Personal needs include provisions, supplies, and equipment necessary to protect the health and safety of your family in an emergency.

The Basics

  • Water
  • Nonperishable and ready-to-eat food, including special foods—such as nutrition drinks and ready-to-feed formula—for infants, people with dietary restrictions, food sensitivities and allergies, and medical conditions such as diabetes.
  • Prescription eyeglasses, contact lenses, and contact lens solution.
  • Assistive technologies, such as hearing aids and picture boards.
  • Medical alert identification bracelet or necklace
  • Health protection supplies, including insect repellent, water purification tablets, and sunscreen.
  • A change of clothes
  • Medical equipment, including:
    • Canes, crutches, walkers, and wheelchairs
    • Nebulizers
    • Oxygen equipment
    • Blood sugar monitors
  • Medical supplies, including:
    • Antibacterial wipes
    • Catheters
    • Syringes
    • Nasal cannulas
    • Blood test strips
  • First aid supplies, including:
  • Sanitation and hygiene items, including:
    • Soap
    • Hand sanitizer
    • Sanitizing wipes
    • Garbage bags and plastic ties
    • Toilet paper
    • Feminine hygiene supplies
  • Pet supplies
  • Childcare supplies
  • Baby supplies

Quick Tips

  • Be ready to evacuate at a moment’s notice.
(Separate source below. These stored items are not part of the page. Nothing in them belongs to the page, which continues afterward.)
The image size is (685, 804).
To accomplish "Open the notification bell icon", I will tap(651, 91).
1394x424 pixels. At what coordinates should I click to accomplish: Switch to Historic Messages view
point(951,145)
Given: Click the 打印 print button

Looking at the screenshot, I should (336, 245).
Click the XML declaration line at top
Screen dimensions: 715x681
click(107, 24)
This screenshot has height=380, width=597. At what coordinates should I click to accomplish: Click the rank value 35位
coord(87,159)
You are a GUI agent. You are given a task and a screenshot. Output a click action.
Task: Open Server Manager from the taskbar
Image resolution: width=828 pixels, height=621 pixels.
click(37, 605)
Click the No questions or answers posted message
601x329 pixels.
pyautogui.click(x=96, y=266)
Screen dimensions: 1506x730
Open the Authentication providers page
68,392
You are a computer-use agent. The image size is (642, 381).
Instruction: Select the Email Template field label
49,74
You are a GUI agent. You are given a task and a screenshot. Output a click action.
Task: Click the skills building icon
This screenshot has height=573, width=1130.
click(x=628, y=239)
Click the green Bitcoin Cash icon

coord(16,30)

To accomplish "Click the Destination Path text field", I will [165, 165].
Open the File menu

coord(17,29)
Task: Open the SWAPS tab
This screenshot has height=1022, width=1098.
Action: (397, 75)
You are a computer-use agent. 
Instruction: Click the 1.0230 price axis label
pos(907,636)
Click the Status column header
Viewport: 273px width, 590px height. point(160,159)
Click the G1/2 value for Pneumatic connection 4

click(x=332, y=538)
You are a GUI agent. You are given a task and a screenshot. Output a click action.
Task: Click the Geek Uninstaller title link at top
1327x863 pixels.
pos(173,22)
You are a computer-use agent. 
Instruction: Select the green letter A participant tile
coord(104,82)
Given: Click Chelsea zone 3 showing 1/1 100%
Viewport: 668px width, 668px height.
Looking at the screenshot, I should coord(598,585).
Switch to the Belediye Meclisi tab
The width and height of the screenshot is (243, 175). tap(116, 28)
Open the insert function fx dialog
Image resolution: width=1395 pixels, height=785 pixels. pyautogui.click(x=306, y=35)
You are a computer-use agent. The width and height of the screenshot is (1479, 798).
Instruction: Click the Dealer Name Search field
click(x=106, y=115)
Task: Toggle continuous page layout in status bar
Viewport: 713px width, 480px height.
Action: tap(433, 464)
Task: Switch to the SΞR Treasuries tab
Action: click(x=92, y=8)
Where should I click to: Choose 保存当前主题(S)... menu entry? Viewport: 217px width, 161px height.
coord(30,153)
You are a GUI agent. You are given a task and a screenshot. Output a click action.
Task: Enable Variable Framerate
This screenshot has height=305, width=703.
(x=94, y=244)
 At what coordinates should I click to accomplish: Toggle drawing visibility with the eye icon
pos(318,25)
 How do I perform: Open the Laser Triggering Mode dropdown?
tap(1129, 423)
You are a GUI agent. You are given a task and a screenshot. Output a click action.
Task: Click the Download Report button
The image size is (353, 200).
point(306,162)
Pack emergency supplies in a portable and durable container(s), such as plastic bin, duffle bag, backpack, a trash can with a lid, and/or carry-on luggage.
  • Shop for canned (not jarred) foods. Undamaged, commercially-prepared foods in all-metal cans or retort pouches can be saved if you remove the labels, thoroughly wash the cans, rinse them, and then disinfect them with a sanitizing solution of 1 cup (8 oz/240 mL) of unscented household chlorine bleach in 5 gallons of clean water.
  • Store at least 1 gallon of water per day for each person and each pet. Store more water for hot climates, for pregnant women, and for people who are sick.
  • Update your supplies every six (6) months. Remove, use, and replace any food and water, prescription medications, and supplies before they expire.
  • Kids like to help. Use Ready Wrigley checklists and activity books to help explain emergency preparedness to children and involve them in gathering supplies.


Are you resilient?

A person’s “resilience” is their ability to bounce back from a difficult or life-changing event—like the diagnosis of chronic disease or the impacts of a natural disaster. People are more resilient and better able to withstand, adapt to, and recover from adversity when they make healthy choices, including the decision to prepare for emergencies. Communities are more resilient when their citizens are prepared.